In one of those odd confluences unusual for April, the Los Angeles Angels closed out the month with a blessed combination of 9 innings worth of strong offense, 8 innings worth of strong pitching, plus a combination of Vinnie Pestano and Huston Street. Somehow the first two overwhelmed the latter two and the Halos won the getaway game against the Oakland A's 6-5. This takes the series with the A's 2 out of 3, making them 4 and 3 against the tarp-ons so far this season.
Garrett Richards did the hard thing, plowing through an Oakland lineup that adores the 3-2 count. Burning pitches in an erratic strike zone (which did favor the Halos on occasion), Richards went 6 full innings, and completed his work by blowing a 99mph fastball right past Oakland's chubster-DH-offensive-replacement-hopeful-for-Josh-Donaldson: Billy Butler. It was Richard's 103rd pitch of the day. Still throwing 99mph. Yeah, I think we can officially stamp this phenomenon as our staff Ace, and support the legendary Jered Weaver as he and his crafty arm turn their sights toward the sunset of his career. And Alden Gonzalez tweeted an excellent observation: "Garrett Richards' batting average against since the start of 2014: .200. Only Johnny Cueto (.191) and Felix Hernandez (.197) are better." We got ourselves a stud.
Mike Morin allowed a couple of runs in the 7th on a Mark Canha home run, ending the Oakland drought. But in the 8th, Joe Smith needed all of 5 minutes and 7 pitches to flush all 3 A's batters down the clogged sewers of the Coliseum.
Thus, with a 4-run lead and Smith brilliantly having played his role, Mike Scioscia decides that we have had enough with the efficiencies and rolls out Vinnie Pestano to get some work in. Didn't last long. C.J. Cron dropped a pop foul while playing 1B, allowing Billy Butler to subsequently walk. Josh Reddick then singled, and Pestano was done with runners at first and third and nobody out. Enter Huston Street. Single by Brett Lawrie = run scored. Single by Canha = run scored. Wild pitch puts runners on 2nd and 3rd. Stephen Vogt walk to load the bases. For those counting at home, it is now 6-4 with the winning run on base. So, why not? Let's have some fun and squeeze the strike zone again.Street throws 5 consecutive strikes to Sam Fuld, but only 1 of those is called.
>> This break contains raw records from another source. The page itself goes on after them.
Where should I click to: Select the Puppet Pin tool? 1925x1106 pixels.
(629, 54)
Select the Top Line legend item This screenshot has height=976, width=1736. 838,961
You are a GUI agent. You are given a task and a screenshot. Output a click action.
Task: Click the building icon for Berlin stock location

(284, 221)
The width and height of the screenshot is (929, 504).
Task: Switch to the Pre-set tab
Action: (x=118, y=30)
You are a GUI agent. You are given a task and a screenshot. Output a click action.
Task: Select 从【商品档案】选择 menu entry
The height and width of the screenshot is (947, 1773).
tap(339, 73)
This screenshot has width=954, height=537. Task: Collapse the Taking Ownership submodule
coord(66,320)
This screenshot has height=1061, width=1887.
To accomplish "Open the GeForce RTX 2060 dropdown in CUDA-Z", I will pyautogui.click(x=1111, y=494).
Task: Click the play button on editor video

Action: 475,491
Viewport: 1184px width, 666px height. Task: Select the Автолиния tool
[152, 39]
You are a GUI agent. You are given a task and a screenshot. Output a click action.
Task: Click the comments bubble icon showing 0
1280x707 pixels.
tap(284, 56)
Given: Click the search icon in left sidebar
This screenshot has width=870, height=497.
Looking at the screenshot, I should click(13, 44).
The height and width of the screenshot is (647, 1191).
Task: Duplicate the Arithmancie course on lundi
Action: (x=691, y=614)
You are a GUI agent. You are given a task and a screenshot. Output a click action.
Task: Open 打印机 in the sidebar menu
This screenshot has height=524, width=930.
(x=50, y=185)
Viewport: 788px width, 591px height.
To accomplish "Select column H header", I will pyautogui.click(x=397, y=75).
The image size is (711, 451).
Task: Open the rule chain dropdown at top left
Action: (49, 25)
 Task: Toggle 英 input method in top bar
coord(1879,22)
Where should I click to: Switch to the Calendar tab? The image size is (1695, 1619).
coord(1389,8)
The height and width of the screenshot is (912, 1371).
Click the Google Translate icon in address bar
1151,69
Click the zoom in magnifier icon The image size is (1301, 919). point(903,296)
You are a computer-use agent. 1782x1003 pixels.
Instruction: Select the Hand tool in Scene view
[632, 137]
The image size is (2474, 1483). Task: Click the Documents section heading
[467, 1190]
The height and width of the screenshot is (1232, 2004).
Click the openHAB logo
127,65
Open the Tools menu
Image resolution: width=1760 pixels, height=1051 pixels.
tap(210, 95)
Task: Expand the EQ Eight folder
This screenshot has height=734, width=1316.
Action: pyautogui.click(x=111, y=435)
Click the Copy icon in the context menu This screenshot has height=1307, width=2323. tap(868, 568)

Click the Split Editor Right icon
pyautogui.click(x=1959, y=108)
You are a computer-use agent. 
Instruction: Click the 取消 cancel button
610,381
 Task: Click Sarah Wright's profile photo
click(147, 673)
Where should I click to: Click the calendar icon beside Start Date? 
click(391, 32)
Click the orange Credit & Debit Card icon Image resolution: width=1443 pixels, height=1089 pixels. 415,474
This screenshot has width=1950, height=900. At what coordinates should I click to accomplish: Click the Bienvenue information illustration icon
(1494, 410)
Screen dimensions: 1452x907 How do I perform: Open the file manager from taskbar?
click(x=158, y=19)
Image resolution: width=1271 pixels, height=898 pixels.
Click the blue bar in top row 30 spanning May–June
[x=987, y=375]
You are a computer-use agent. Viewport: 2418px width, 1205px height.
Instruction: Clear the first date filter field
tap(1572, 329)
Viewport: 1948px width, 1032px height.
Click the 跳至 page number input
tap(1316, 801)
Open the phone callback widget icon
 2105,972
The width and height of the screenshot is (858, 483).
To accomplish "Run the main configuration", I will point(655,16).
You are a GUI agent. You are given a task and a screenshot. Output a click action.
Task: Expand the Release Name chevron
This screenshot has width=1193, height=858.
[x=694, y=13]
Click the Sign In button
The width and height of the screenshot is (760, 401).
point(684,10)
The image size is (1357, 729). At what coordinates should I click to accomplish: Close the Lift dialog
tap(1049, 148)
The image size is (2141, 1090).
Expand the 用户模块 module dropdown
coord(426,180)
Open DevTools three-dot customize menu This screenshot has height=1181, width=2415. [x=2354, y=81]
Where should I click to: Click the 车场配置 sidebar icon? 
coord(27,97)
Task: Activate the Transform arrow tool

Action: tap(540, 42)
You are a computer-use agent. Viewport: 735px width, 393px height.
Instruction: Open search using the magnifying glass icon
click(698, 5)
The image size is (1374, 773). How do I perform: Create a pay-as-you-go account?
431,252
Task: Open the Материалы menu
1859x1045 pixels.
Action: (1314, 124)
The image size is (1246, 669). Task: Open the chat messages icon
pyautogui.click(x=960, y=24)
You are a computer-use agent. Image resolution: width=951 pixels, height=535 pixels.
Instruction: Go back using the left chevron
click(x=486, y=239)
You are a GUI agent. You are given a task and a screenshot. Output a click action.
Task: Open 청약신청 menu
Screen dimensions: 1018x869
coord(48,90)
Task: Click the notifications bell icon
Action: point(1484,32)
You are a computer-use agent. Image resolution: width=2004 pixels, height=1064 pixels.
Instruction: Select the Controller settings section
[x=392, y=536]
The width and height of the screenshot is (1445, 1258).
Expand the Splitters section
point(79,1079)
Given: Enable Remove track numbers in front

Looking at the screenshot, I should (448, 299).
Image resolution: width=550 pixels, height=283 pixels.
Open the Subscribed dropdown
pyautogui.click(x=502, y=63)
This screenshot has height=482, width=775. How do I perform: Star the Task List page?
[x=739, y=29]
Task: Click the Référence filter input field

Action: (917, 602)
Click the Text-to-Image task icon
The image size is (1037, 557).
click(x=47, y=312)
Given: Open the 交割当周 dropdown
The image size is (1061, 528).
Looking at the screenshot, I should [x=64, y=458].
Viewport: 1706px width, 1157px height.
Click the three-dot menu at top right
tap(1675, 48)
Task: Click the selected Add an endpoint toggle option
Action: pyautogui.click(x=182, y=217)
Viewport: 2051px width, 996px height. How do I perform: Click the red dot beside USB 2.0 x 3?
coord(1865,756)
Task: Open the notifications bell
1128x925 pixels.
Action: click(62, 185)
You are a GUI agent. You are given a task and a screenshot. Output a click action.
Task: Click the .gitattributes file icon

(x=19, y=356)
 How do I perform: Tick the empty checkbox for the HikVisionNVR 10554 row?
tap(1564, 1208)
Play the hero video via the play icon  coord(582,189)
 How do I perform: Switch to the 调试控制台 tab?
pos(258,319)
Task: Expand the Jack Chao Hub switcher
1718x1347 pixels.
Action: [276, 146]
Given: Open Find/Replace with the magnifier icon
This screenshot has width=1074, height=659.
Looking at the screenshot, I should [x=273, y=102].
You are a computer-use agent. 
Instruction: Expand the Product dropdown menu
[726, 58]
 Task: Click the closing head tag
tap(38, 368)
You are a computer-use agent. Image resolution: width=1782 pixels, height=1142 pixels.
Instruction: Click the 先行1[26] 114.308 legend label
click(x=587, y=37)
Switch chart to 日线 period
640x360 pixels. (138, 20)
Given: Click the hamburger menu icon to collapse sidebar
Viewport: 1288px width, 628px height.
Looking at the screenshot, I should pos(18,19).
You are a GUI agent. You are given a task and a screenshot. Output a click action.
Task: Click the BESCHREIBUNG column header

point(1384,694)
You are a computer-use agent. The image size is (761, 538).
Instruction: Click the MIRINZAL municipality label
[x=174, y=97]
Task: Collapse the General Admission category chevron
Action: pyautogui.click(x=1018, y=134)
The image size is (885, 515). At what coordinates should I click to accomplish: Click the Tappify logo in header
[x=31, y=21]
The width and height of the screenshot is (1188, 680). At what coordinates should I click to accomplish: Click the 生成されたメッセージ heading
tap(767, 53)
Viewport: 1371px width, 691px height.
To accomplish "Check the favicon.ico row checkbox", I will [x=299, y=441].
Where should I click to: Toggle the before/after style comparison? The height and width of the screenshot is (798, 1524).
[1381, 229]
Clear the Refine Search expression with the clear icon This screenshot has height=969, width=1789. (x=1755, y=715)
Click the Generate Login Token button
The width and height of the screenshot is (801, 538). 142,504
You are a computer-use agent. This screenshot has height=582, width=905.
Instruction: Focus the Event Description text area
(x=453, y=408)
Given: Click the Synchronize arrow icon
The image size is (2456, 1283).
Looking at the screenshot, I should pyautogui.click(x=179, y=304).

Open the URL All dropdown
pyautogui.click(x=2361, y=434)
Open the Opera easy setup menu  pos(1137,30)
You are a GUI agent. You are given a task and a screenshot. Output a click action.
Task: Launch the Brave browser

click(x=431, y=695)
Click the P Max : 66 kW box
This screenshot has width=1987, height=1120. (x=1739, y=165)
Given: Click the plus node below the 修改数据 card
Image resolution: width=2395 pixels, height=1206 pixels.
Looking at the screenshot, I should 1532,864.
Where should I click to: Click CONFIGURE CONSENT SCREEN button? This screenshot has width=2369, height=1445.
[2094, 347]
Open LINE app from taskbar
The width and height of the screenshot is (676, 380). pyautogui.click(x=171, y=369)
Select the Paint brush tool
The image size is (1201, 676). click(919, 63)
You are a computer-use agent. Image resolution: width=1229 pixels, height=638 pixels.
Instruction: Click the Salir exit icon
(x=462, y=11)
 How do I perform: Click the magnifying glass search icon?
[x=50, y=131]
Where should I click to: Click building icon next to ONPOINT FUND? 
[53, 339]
Another 1 is hit back up the middle for a single and the score is 6-5. Fortunately, the A's fear the arm of Mike Trout and Mark Canha is held at third base. The bases are still loaded and there remains but a single out. It is at this point that the REAL Huston Street shows up and gets the next two batters to fly out and end the game. And this is how you end that sort of game, folks. You use The Best Player In Baseball.
Oooooooh! Oakland fans!! Ouch!!! That must really hurt. Bases loaded and down by 1 run and only 1 out in the bottom of the 9th. The strike zone finally turns favorable and the LAA pitching is in la-la land! AND YOU FAIL! Let me shed a tear or two for all of you. NOT. Hahahahahahahahahahaha!!!!!!!
On the truly positive side, Taylor Featherstone had himself a fun day. A successful sac bunt in his 1st at-bat in the 3rd inning (that alone, on this team, is worth some kind of reward), then a single to lead off the 5th, where he scores a run on a Kole Calhoun base hit. he comes back up in the 6th and draws a walk and immediately scores his second run on an Erick Aybar double. Still not finished, Featherston reaches first base on an infield error in the 8th, and promptly steals second. And he held down third base without an error all game.
Taylor is probably hoping that a little more of that and maybe some day he might grow up to be just like Mike Trout. ...Nah...Trout was his usual self. 2 for 3 with 2 walks and a stolen base (his 6th on the season) and scored a pair of runs. That made him 4 for 10 with 4 runs scored, 3 RBI's, 4 walks, 1 home run, and 1 stolen base against the A's this trip. Surely the fans up there are sad to see the departure of a real baseball player. And something totally mysterious happened to David Freese, who managed to go 3 for 5. Eerie. Let's go play the Giants.